Treat Them as Humans
Dr. Duwve said she also recommends that EDs serving areas hard-hit by opioid addiction consider establishing a direct-access program for linkage to treatment, such as a dedicated social worker or recovery coach permanently placed in the emergency department.
“Addiction is a relapsing-remitting disease, and people who try to stop using these drugs may not be successful the first time they try, or even the first few times. If you have something in place in the ED where you can really reach folks who have hit bottom — not just someone handing them a phone number but a true continuum of care — you will have higher success rates of getting people into recovery.”
She said emergency physicians can have an enormous impact on the care people with opioid use disorder receive in the future simply by the way they interact with them. “Talking to people in Scott County, they feel like they're treated differently,” she said. “There's a lot of stigma, and they don't like to go to see any health care provider because they're ashamed and they feel like they're not treated with respect, or even like they're human beings.”

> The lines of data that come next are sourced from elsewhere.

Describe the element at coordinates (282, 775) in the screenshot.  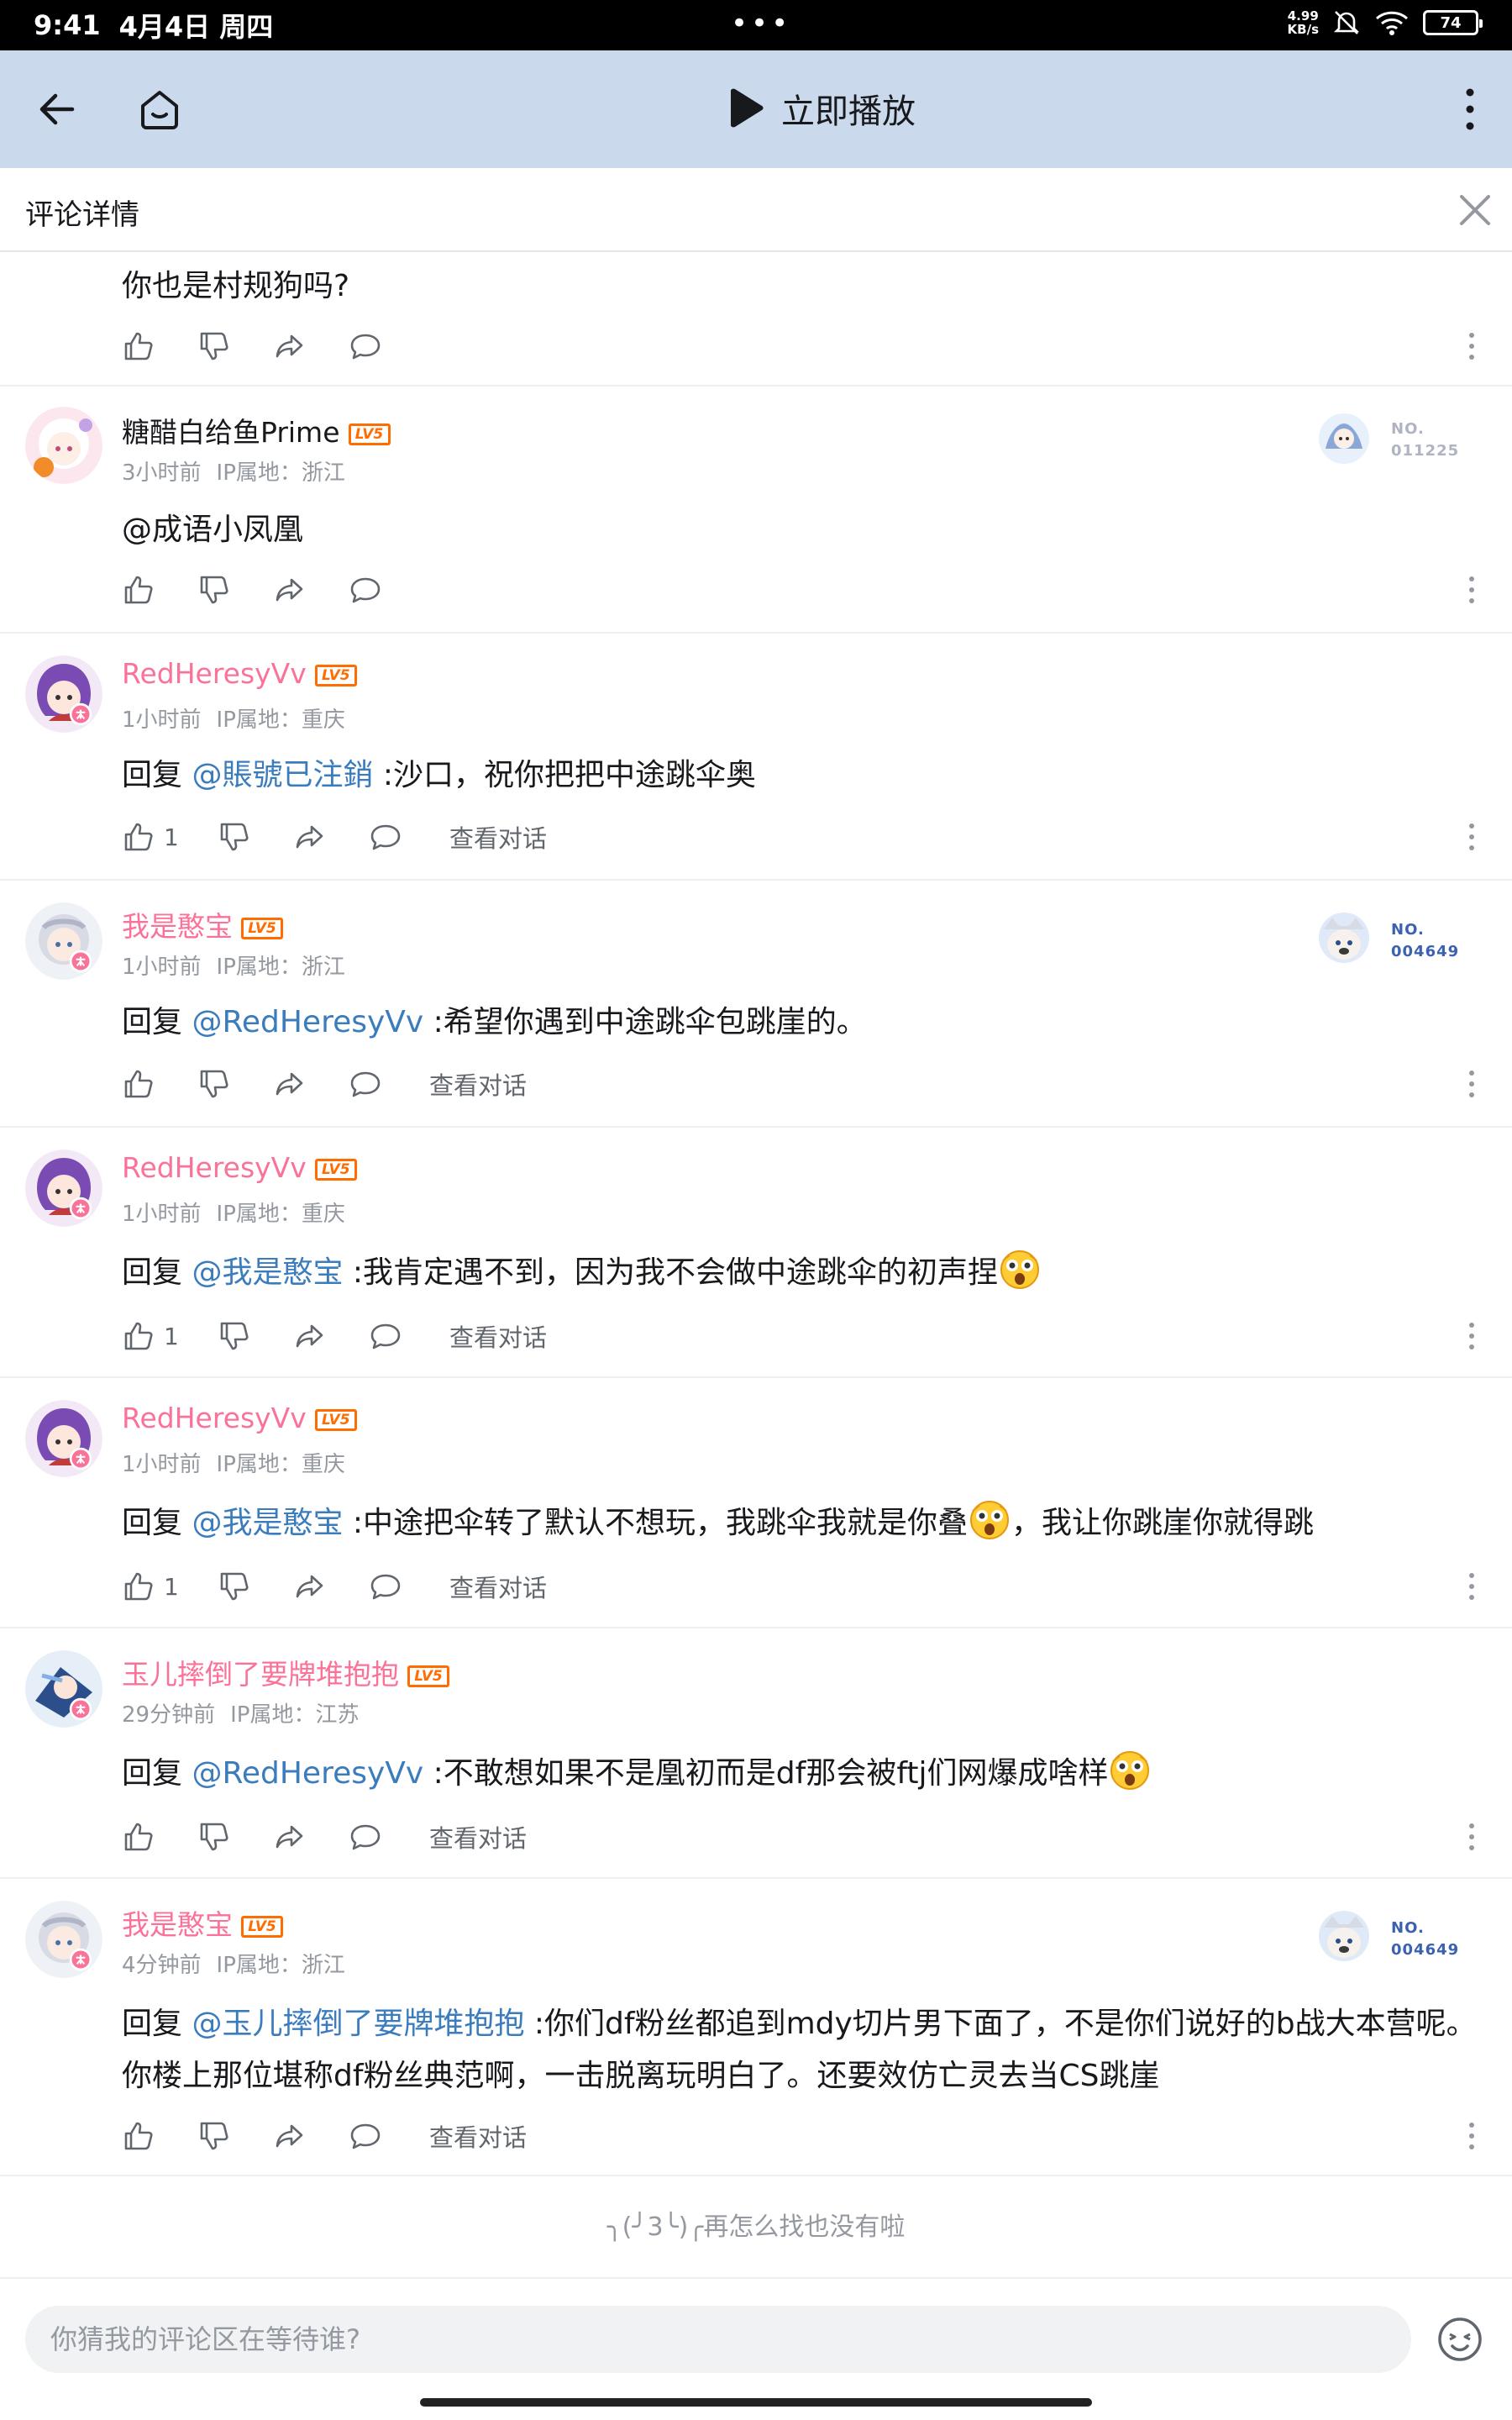
I see `mention-link: @賬號已注銷` at that location.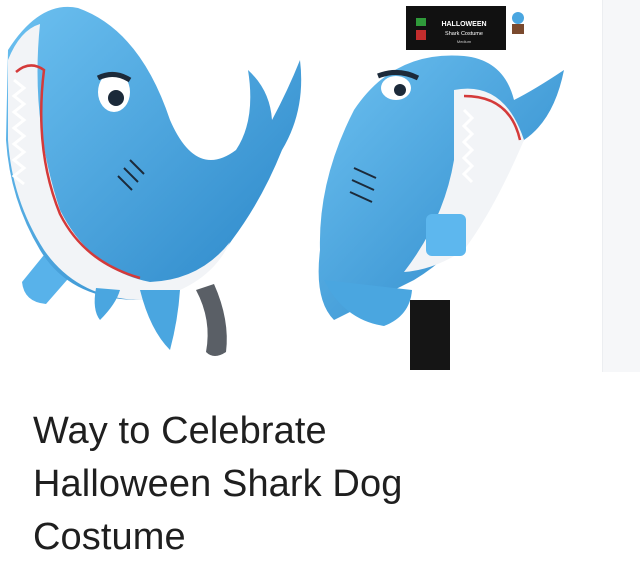  Describe the element at coordinates (180, 431) in the screenshot. I see `title-line-1: Way to Celebrate` at that location.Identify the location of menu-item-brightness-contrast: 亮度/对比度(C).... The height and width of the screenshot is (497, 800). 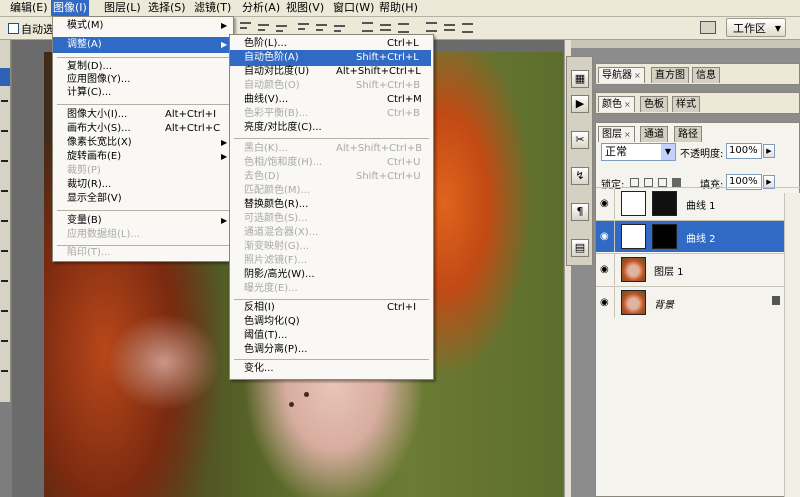
(330, 128). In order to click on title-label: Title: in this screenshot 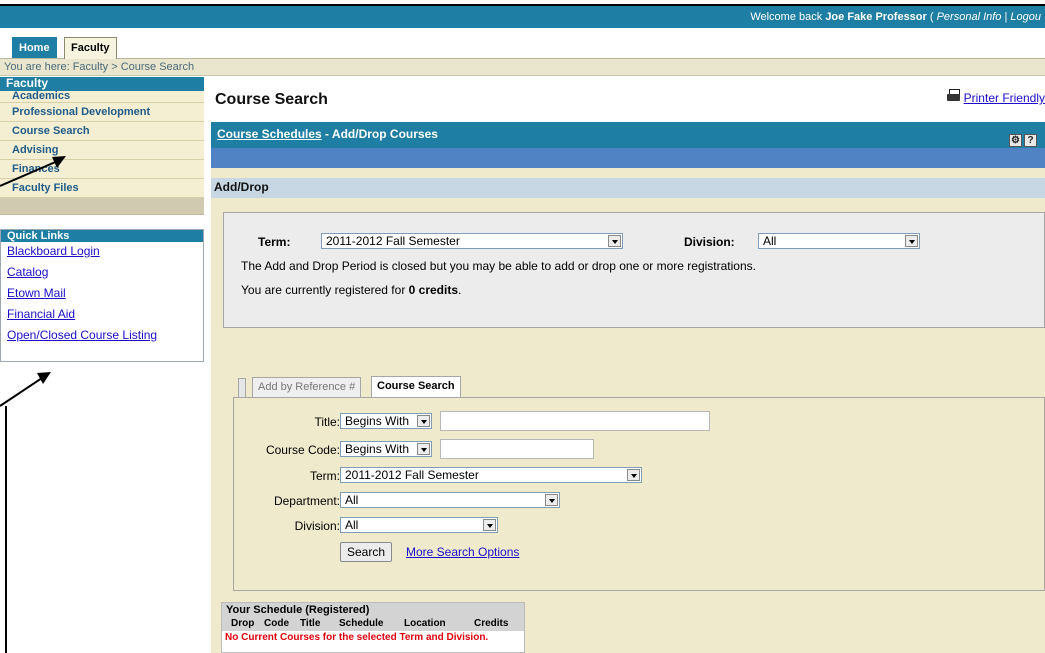, I will do `click(327, 422)`.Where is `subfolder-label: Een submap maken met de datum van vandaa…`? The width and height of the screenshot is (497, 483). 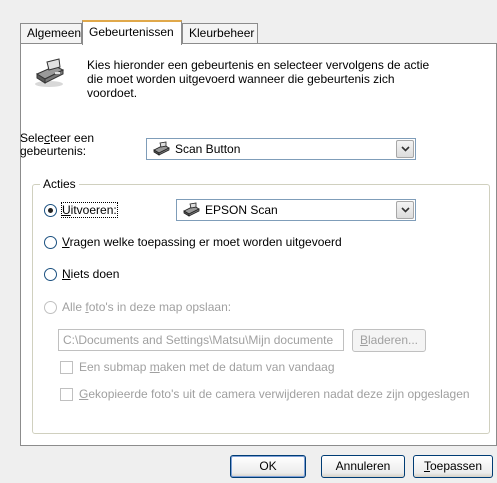 subfolder-label: Een submap maken met de datum van vandaa… is located at coordinates (207, 367).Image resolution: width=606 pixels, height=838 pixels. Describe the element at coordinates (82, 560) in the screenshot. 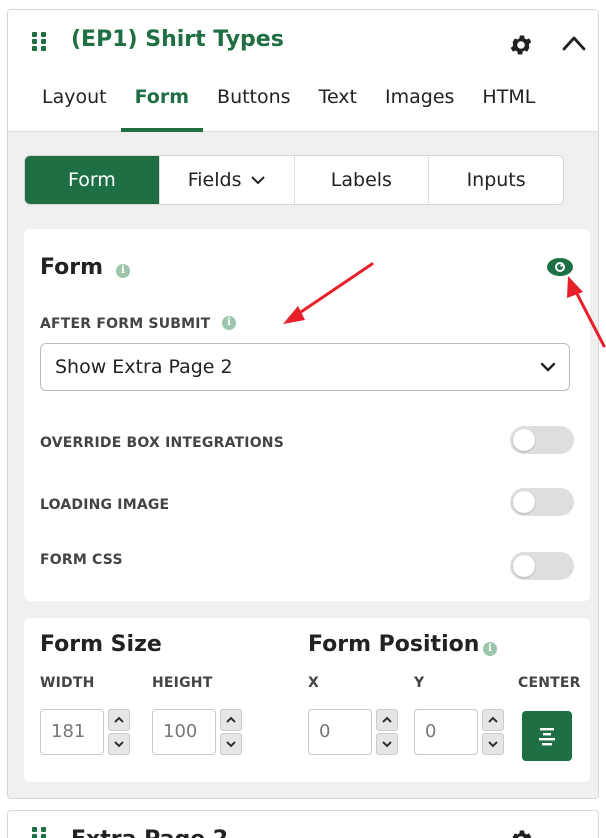

I see `form-css-label: FORM CSS` at that location.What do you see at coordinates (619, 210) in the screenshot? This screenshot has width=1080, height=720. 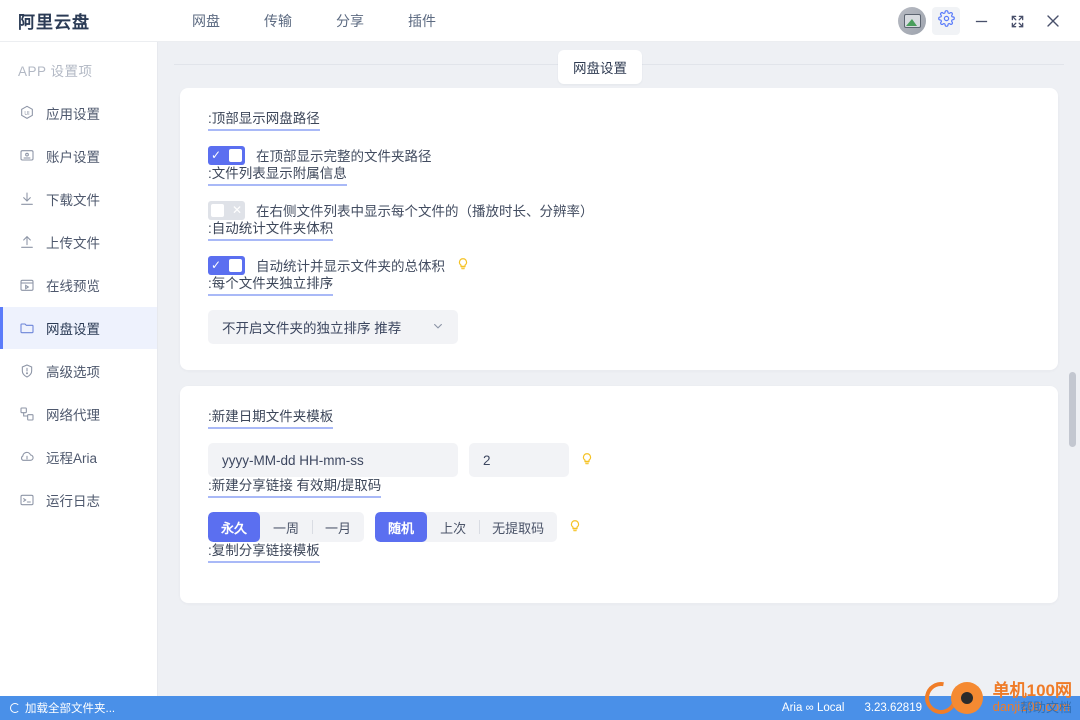 I see `row-file-list-info: ✕ 在右侧文件列表中显示每个文件的（播放时长、分辨率）` at bounding box center [619, 210].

Because of this stigma and avoidance of the health care system, the need to seek emergency care for something like an overdose may be one of the only opportunities someone with opioid use disorder has to speak with a health care provider. “You may represent the only health care these individuals are getting, and the language you use when you're speaking with them can really influence how they feel,” Dr. Duwve said. “Common terms like calling someone an addict, or using ‘clean’ or ‘dirty,’ with phrases like ‘You were clean for so long, what happened?’ or ‘Your urine's dirty’ can make someone feel like a second-class citizen and a moral failure. While there was a choice initially to start taking these drugs, it was often a physician prescription driving that choice. Once someone is taking opioids regularly, there are physiologic changes in brain chemistry that can lead to addiction. People with opioid use disorder have often burned bridges, lost relationships, lost everything. As an emergency physician, you have the opportunity to make sure that someone with an opioid use disorder gets the care he needs and is at reduced risk for contracting or transmitting HIV, simply by the way you treat him.”